Should you apprehend data misuse or discrepancies, we urge prompt communication on the matter.

  1. Miscellaneous provisions
    • The stipulations contained herein integrate into the agreement between the parties, superseding and excluding all previous understandings and representations pertaining to the contract’s subject matter.
    • We reserve the right to assign our commitments and entitlements under this Agreement to a third-party entity without obtaining your prior consent.
    • Modifications or revisions to this Contract shall only be recognised if executed in writing and duly authenticated by both your signature and that of our authorised delegate.
    • This Agreement shall be construed and interpreted in accordance with the laws of England. Any controversies stemming from or in connection with this Contract shall fall under the exclusive jurisdiction of the English Courts.
    • All proprietary rights, including copyrights associated with documentation linked to the goods/services extended by us to you, remain our exclusive property. Such documentation is prohibited from being employed outside its originally intended purpose. We retain the right to mandate the retrieval of such documents at our discretion, at our expense.
    • Any content or materials you provide us must be devoid of:
      • Defamatory remarks, threats, or any material likely to offend, distress, or discomfort any individual.

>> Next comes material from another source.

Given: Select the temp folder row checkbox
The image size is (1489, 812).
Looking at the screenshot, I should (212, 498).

      • Content that advocates discrimination based on gender, religious beliefs, sexual orientation, or ethnicity.
      • Any material that breaches copyrights, database rights, or trademarks.
    • You are obligated to strictly adhere to all statutes, laws, and regulations concerning anti-bribery and anti-corruption, including, but not limited to, the Bribery Act 2010.

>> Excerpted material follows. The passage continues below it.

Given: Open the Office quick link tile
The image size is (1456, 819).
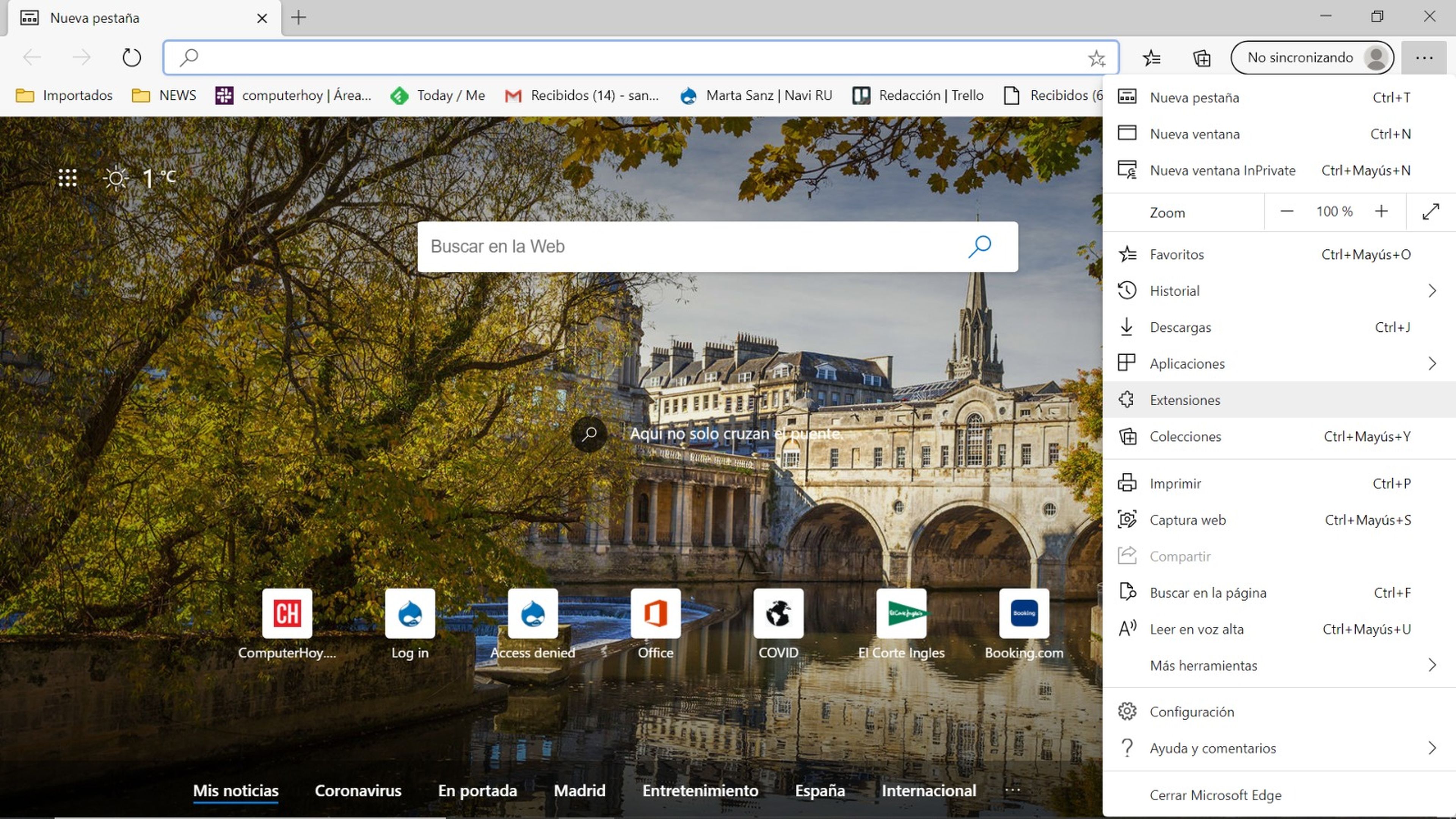Looking at the screenshot, I should click(655, 613).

    • The recording—both audio and video—of conversations, staff, or on-premises experts is strictly forbidden unless previously authorized in writing by us.
    • The stipulations of this Agreement are not intended to confer any enforceable rights under the Contracts (Rights of Third Parties) Act 1999.
    • You are strictly prohibited from introducing or disseminating malware, including but not limited to viruses, Trojans, or worms, on any portion of our website. Unauthorized access attempts to our website, its hosting servers, or any associated databases are forbidden.
    • You are permitted to hyperlink to our homepage, provided it does not tarnish our reputation or that of any third parties associated with us. Such linkage should not insinuate any endorsement, partnership, or affiliation with us, especially when none exists.